O exame das chuvas intensas mais comuns leva-nos a escolher, para as análises do presente trabalho, a de 50 mm/h, com duração de 30 minutos. Ela pode ocorrer muitas vezes por ano e se nos prevenirmos para a sua boa recepção, estaremos preparados para conviver bem com a maioria dos eventos que nos atingem.
O esquema da Figura 1 vai nos ajudar a entender o que pode acontecer quando uma chuva dessas atinge a superfície. Ele apresenta um corte, um perfil do solo, da superfície até o aquífero subterrâneo, sendo o aquífero a camada de solo saturada de água e que, no caso, está depositada sobre uma camada impermeável (rochosa). E são os aquíferos subterrâneos os grandes reservatórios que sustentam as vazões das nascentes, nos períodos de estiagens.

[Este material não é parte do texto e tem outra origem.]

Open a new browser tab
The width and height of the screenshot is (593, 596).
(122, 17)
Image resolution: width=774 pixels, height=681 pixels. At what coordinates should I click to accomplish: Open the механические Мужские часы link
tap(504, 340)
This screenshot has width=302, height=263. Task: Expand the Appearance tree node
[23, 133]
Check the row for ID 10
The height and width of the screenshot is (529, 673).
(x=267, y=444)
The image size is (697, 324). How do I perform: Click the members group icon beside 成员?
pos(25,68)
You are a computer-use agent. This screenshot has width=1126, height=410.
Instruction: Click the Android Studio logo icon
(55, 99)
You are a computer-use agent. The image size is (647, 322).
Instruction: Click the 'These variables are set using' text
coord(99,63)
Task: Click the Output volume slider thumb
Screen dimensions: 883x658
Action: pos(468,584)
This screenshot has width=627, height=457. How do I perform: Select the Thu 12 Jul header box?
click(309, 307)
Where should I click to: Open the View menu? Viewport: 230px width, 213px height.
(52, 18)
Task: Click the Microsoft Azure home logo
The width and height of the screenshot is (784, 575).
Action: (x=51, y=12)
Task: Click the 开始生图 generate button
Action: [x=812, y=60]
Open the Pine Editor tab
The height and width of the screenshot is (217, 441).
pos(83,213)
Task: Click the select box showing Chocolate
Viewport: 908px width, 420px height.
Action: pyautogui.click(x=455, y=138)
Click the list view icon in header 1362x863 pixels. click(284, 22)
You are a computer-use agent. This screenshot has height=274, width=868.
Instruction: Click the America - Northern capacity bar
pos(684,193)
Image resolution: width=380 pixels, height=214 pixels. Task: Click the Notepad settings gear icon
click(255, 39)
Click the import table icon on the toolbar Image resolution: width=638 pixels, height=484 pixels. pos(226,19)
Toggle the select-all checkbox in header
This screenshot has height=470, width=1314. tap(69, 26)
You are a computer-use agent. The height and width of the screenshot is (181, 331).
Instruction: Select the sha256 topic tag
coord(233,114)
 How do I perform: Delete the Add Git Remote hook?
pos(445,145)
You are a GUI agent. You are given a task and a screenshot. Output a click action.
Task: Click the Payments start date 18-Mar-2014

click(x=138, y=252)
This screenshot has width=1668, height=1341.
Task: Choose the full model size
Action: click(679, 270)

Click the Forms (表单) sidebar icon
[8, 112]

Se a superfície fosse impermeável, a chuva de 50 mm/h, com 30 minutos de duração, formaria uma lâmina d’água (L) sobre ela de 25 mm, assim calculada:
L = 50 mm/h x ½ h = 25 mm
Mas como a superfície é porosa, e não é isolada, parte da chuva infiltra no solo e outra parte escoa, gerando as enxurradas. Do volume infiltrado, parte fica retida nos primeiros centímetros do solo e acaba voltando ao ar pela transpiração das plantas ou por evaporação direta, conjunto que é conhecido por evapotranspiração. Este fenômeno é responsável pela devolução de aproximadamente 70 % das chuvas recebidas. Ou seja, dos 25 mm seriam devolvidos 17,5 mm. Restariam 7,5 mm (30 %) para serem trabalhados. Aí começa a se manifestar o comportamento hidrológico de bacias que só têm conseguido colocar em seus aquíferos a média de 8 % dos volumes de chuvas recebidos anualmente. A literatura especializada diz que uma bacia hidrologicamente bem equilibrada é capaz de conduzir até 23 % dos volumes anuais de chuvas para os seus aquíferos. Vamos adotar, nos exemplos a seguir, a meta ambiciosa de 20 %. Mas a metodologia descrita permitirá fazer cálculos para metas menos ambiciosas
Exemplos
Alternativas para fazer com que uma bacia, que está em franco processo de adensamento populacional, possa, mesmo assim, colaborar para o aumento da vazão disponível nos períodos de estiagens. Em todas as situações, estaremos considerando a superfície sendo atingida por uma chuva de 50 mm/h, com 30 min de duração.
1) Uma propriedade rural de 30 ha (300.000 m2), sendo 15 ha de pastagens degradadas, 5 ha de culturas diversas e 10 ha de matas nativas e áreas de preservação permanente.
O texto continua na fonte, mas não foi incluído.